▼

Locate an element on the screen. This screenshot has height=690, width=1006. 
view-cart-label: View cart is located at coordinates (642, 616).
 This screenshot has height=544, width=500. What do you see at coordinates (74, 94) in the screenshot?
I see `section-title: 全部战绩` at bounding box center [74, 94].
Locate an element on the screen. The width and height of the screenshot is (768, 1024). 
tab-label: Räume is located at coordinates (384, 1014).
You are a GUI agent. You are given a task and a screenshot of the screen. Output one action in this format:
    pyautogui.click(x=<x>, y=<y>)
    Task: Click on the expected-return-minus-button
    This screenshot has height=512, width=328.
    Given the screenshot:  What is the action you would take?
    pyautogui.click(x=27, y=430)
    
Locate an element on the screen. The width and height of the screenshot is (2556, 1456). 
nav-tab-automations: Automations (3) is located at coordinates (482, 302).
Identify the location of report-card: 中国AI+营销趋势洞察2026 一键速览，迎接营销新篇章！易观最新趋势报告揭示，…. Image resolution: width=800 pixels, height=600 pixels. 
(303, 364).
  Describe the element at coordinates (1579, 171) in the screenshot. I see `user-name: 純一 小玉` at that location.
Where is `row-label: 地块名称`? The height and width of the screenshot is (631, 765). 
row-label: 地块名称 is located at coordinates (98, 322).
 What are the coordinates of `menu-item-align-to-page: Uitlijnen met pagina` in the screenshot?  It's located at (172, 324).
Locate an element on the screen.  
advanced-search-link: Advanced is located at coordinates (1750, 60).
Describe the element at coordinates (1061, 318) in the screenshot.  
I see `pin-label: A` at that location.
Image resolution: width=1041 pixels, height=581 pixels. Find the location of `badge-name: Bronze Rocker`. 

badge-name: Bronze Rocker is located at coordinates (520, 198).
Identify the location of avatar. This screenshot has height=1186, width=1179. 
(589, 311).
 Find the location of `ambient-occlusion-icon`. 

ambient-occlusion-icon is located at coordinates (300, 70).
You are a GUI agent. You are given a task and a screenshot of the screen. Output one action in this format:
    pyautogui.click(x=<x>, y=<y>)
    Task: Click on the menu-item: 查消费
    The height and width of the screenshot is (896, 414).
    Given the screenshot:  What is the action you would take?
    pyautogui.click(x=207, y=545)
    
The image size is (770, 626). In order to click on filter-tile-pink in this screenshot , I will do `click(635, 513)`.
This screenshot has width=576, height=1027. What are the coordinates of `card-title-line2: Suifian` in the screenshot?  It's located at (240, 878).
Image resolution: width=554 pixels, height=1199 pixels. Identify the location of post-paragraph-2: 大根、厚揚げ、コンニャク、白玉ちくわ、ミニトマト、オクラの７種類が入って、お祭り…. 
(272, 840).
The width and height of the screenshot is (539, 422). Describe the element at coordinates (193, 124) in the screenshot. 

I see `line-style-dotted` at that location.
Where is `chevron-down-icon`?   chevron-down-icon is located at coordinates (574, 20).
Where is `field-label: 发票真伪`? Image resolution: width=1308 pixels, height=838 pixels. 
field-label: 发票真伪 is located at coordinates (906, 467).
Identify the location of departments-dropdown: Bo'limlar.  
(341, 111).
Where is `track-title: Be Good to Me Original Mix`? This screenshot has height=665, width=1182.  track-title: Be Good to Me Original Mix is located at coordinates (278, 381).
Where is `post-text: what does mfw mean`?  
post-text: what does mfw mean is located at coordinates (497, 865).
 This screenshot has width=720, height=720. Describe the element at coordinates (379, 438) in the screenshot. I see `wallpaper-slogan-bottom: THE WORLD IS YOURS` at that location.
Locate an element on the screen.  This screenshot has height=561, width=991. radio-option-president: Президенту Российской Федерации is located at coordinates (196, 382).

▲

PROBLEM DETAILS
Rewrite all of the data above with every occurrence of "Image resolution" replaced by "Screen resolution", leaving everything else unchanged.

OUTPUT FOR THIS TASK
Locate an element on the screen. This screenshot has height=690, width=1006. 
view-cart-label: View cart is located at coordinates (642, 616).
 This screenshot has height=544, width=500. What do you see at coordinates (74, 94) in the screenshot?
I see `section-title: 全部战绩` at bounding box center [74, 94].
Locate an element on the screen. The width and height of the screenshot is (768, 1024). 
tab-label: Räume is located at coordinates (384, 1014).
You are a GUI agent. You are given a task and a screenshot of the screen. Output one action in this format:
    pyautogui.click(x=<x>, y=<y>)
    Task: Click on the expected-return-minus-button
    This screenshot has height=512, width=328.
    Given the screenshot:  What is the action you would take?
    pyautogui.click(x=27, y=430)
    
Locate an element on the screen. The width and height of the screenshot is (2556, 1456). 
nav-tab-automations: Automations (3) is located at coordinates (482, 302).
Identify the location of report-card: 中国AI+营销趋势洞察2026 一键速览，迎接营销新篇章！易观最新趋势报告揭示，…. Screen resolution: width=800 pixels, height=600 pixels. 
(303, 364).
  Describe the element at coordinates (1579, 171) in the screenshot. I see `user-name: 純一 小玉` at that location.
Where is `row-label: 地块名称`? The height and width of the screenshot is (631, 765). 
row-label: 地块名称 is located at coordinates (98, 322).
 What are the coordinates of `menu-item-align-to-page: Uitlijnen met pagina` in the screenshot?  It's located at (172, 324).
Locate an element on the screen.  
advanced-search-link: Advanced is located at coordinates (1750, 60).
Describe the element at coordinates (1061, 318) in the screenshot.  
I see `pin-label: A` at that location.
Screen resolution: width=1041 pixels, height=581 pixels. Find the location of `badge-name: Bronze Rocker`. 

badge-name: Bronze Rocker is located at coordinates (520, 198).
Identify the location of avatar. This screenshot has height=1186, width=1179. 
(589, 311).
 Find the location of `ambient-occlusion-icon`. 

ambient-occlusion-icon is located at coordinates (300, 70).
You are a GUI agent. You are given a task and a screenshot of the screen. Output one action in this format:
    pyautogui.click(x=<x>, y=<y>)
    Task: Click on the menu-item: 查消费
    The height and width of the screenshot is (896, 414).
    Given the screenshot:  What is the action you would take?
    pyautogui.click(x=207, y=545)
    
The image size is (770, 626). In order to click on filter-tile-pink in this screenshot , I will do `click(635, 513)`.
This screenshot has width=576, height=1027. What are the coordinates of `card-title-line2: Suifian` in the screenshot?  It's located at (240, 878).
Screen resolution: width=554 pixels, height=1199 pixels. Identify the location of post-paragraph-2: 大根、厚揚げ、コンニャク、白玉ちくわ、ミニトマト、オクラの７種類が入って、お祭り…. 
(272, 840).
The width and height of the screenshot is (539, 422). Describe the element at coordinates (193, 124) in the screenshot. 

I see `line-style-dotted` at that location.
Where is `chevron-down-icon`?   chevron-down-icon is located at coordinates (574, 20).
Where is `field-label: 发票真伪`? Screen resolution: width=1308 pixels, height=838 pixels. 
field-label: 发票真伪 is located at coordinates (906, 467).
Identify the location of departments-dropdown: Bo'limlar.  
(341, 111).
Where is `track-title: Be Good to Me Original Mix`? This screenshot has height=665, width=1182.  track-title: Be Good to Me Original Mix is located at coordinates (278, 381).
Where is `post-text: what does mfw mean`?  
post-text: what does mfw mean is located at coordinates (497, 865).
 This screenshot has width=720, height=720. Describe the element at coordinates (379, 438) in the screenshot. I see `wallpaper-slogan-bottom: THE WORLD IS YOURS` at that location.
Locate an element on the screen.  This screenshot has height=561, width=991. radio-option-president: Президенту Российской Федерации is located at coordinates (196, 382).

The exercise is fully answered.